• Data shown
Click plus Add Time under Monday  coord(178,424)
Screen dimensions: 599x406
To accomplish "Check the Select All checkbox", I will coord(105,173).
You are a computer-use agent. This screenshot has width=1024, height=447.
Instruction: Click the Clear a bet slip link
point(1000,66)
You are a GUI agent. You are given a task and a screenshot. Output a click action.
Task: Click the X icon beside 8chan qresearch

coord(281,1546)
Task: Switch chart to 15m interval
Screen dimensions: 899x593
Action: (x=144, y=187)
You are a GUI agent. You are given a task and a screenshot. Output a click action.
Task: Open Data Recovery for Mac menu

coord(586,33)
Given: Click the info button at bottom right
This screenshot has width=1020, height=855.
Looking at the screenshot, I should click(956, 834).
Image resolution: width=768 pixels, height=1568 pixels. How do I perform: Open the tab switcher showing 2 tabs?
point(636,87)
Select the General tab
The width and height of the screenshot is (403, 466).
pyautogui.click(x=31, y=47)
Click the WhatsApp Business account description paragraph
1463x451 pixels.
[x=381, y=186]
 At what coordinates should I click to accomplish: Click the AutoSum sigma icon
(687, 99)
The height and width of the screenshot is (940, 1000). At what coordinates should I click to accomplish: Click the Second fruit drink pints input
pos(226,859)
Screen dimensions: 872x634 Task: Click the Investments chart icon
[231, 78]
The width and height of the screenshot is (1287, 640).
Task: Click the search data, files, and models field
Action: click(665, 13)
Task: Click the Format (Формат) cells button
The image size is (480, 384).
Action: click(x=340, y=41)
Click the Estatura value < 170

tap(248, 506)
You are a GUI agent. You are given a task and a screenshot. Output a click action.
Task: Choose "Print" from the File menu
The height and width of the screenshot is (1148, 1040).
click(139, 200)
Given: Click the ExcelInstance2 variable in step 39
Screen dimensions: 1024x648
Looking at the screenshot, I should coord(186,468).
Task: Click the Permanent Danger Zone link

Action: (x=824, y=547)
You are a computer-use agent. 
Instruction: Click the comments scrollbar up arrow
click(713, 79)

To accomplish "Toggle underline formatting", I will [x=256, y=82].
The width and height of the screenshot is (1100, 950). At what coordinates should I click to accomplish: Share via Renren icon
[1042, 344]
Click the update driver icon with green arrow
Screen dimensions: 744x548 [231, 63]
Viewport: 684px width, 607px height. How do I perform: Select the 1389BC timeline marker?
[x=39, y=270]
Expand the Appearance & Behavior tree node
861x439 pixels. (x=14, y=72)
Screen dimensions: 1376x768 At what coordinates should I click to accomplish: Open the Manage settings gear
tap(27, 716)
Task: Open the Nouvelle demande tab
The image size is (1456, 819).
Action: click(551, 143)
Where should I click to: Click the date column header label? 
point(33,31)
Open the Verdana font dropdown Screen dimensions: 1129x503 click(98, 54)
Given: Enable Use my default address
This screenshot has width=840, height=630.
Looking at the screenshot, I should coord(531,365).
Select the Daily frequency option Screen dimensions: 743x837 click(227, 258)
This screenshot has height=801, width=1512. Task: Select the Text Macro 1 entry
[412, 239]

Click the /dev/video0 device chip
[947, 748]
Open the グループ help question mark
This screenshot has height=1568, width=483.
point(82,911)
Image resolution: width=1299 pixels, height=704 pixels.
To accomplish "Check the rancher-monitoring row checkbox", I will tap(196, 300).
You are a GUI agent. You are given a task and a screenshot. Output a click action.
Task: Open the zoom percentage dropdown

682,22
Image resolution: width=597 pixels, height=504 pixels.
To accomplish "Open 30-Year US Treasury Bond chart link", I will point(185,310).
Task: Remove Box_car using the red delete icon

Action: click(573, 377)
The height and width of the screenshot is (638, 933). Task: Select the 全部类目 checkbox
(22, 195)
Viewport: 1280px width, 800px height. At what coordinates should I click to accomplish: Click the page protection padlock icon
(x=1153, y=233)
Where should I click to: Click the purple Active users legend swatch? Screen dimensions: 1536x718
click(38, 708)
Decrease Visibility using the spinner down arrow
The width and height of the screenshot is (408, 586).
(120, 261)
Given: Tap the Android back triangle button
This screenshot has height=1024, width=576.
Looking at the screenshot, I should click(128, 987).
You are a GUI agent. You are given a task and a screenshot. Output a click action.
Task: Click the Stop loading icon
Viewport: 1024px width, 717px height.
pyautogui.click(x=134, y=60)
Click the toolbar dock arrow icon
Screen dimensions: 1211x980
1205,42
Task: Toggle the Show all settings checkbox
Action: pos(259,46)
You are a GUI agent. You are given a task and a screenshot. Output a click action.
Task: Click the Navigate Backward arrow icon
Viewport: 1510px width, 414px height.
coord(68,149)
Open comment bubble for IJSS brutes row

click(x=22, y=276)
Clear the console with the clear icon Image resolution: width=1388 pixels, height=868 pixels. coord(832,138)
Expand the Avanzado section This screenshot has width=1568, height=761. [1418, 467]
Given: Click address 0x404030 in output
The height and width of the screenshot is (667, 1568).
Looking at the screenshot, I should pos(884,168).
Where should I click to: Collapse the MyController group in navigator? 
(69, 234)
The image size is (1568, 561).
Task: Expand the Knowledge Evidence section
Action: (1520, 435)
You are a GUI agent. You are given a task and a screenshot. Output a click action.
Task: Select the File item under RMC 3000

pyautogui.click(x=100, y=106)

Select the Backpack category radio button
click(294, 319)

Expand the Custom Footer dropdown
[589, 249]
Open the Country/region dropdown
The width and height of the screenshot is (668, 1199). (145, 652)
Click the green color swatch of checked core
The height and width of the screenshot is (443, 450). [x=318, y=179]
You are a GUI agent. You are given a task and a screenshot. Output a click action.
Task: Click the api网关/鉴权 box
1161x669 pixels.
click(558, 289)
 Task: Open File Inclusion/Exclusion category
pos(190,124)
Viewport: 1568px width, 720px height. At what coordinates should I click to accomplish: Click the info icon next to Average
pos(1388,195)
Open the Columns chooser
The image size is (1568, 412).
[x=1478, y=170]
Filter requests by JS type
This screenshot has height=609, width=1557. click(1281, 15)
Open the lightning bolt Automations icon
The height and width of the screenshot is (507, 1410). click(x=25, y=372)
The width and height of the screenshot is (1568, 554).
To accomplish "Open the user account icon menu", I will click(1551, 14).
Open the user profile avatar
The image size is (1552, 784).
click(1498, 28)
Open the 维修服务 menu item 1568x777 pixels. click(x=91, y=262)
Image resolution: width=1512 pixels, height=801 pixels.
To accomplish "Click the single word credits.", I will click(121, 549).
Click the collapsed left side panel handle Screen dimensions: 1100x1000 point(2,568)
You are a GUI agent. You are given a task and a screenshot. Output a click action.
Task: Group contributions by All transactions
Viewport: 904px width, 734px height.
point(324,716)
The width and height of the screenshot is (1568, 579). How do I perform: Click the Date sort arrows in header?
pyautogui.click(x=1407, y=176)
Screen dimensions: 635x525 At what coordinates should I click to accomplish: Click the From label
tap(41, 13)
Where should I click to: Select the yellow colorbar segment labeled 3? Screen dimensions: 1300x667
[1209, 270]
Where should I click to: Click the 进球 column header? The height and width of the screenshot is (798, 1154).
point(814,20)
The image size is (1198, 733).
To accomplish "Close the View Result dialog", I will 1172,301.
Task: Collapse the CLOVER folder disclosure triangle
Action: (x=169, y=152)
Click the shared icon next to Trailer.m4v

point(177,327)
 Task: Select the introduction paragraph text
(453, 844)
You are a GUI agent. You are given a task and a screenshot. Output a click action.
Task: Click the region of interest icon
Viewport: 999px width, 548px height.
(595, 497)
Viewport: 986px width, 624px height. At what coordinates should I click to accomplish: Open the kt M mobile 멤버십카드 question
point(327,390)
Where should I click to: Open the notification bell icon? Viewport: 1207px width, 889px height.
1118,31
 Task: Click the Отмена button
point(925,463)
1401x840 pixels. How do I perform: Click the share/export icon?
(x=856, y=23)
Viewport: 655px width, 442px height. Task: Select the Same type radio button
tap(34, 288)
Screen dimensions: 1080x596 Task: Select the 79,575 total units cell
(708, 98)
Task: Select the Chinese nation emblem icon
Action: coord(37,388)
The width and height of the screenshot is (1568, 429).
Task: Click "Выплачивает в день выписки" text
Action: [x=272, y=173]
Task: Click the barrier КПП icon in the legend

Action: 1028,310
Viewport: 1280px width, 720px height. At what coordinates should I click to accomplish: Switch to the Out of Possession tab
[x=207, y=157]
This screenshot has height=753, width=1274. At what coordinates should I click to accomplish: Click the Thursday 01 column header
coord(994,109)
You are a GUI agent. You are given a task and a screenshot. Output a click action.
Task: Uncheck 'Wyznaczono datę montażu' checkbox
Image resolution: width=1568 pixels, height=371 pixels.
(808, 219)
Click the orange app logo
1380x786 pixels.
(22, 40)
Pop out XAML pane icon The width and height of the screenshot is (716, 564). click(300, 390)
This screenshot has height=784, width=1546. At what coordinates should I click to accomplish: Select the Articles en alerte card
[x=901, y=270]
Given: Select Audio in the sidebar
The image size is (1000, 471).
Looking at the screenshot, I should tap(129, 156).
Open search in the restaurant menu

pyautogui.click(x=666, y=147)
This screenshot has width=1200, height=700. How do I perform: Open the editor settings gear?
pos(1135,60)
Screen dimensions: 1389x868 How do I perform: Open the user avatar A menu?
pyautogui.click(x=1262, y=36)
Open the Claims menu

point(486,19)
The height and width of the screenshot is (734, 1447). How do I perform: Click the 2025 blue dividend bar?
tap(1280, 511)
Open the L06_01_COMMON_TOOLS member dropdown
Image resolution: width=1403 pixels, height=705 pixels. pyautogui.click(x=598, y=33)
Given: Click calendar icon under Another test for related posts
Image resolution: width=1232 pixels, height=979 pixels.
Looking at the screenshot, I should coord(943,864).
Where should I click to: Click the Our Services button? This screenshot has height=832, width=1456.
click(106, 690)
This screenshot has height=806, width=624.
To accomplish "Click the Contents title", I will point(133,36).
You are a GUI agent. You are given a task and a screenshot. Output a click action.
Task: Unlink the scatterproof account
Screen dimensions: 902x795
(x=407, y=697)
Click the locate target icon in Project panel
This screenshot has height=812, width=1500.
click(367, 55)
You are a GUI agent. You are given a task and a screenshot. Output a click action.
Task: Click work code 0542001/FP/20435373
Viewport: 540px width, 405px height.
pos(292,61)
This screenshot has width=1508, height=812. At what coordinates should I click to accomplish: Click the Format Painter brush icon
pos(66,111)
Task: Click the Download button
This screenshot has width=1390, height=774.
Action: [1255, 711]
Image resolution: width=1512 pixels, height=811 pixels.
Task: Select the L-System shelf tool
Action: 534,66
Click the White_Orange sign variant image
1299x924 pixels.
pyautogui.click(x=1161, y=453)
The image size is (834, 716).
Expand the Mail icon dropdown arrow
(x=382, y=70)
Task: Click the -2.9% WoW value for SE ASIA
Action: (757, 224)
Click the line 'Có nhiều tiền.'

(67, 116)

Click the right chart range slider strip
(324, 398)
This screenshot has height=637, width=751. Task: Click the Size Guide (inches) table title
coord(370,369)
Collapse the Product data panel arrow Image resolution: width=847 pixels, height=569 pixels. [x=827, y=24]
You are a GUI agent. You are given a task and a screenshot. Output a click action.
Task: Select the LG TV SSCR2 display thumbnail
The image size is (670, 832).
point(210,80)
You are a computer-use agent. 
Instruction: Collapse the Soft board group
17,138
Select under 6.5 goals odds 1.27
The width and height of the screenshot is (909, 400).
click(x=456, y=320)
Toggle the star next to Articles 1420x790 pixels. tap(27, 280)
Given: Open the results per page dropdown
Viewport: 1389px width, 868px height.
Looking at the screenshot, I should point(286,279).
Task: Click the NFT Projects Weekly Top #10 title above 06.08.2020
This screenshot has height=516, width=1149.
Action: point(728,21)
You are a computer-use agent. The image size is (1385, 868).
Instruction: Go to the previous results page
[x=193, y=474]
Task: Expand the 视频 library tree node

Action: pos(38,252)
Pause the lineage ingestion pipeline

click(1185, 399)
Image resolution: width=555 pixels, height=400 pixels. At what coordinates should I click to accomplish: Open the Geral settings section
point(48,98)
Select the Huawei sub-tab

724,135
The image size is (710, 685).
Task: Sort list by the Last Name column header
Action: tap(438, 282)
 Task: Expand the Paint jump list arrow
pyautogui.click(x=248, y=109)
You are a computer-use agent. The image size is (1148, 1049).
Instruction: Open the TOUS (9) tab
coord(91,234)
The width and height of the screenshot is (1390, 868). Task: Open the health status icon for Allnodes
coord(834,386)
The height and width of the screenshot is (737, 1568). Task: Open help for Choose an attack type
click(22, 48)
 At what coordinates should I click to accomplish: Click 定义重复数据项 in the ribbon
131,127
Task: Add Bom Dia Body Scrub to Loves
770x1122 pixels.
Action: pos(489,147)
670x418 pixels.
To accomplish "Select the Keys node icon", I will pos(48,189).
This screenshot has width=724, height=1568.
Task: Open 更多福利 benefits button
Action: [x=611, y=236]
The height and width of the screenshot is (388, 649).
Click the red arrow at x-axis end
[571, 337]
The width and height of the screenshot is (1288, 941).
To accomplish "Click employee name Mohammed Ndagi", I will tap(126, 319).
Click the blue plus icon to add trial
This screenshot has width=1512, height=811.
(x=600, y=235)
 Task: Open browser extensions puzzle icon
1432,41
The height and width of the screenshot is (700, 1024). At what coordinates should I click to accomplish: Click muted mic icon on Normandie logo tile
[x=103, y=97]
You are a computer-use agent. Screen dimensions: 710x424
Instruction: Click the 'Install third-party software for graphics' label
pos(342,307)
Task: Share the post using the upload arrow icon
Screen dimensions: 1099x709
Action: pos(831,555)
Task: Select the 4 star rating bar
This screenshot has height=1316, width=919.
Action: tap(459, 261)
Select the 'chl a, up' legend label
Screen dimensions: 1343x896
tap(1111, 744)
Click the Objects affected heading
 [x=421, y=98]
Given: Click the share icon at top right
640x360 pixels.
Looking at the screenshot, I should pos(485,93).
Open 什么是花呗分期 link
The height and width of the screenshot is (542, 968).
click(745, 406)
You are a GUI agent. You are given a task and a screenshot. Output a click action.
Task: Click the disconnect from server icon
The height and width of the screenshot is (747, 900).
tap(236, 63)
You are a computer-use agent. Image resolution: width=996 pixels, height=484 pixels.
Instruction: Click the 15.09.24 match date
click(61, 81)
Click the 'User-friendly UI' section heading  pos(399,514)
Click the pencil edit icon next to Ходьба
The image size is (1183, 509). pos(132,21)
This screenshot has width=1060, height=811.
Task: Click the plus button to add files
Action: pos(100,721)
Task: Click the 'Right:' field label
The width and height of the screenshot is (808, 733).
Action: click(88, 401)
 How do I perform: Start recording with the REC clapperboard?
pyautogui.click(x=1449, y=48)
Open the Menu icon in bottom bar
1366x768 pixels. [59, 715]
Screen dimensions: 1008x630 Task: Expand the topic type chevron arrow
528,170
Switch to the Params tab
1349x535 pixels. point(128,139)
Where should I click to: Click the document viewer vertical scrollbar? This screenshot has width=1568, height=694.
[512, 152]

• Try it
From the records above, transcribe without alteration every line from the one with "Select the Daily" to the one with "Open the グループ help question mark", inclusive.

• Worked solution
Select the Daily frequency option Screen dimensions: 743x837 click(227, 258)
This screenshot has height=801, width=1512. Task: Select the Text Macro 1 entry
[412, 239]

Click the /dev/video0 device chip
[947, 748]
Open the グループ help question mark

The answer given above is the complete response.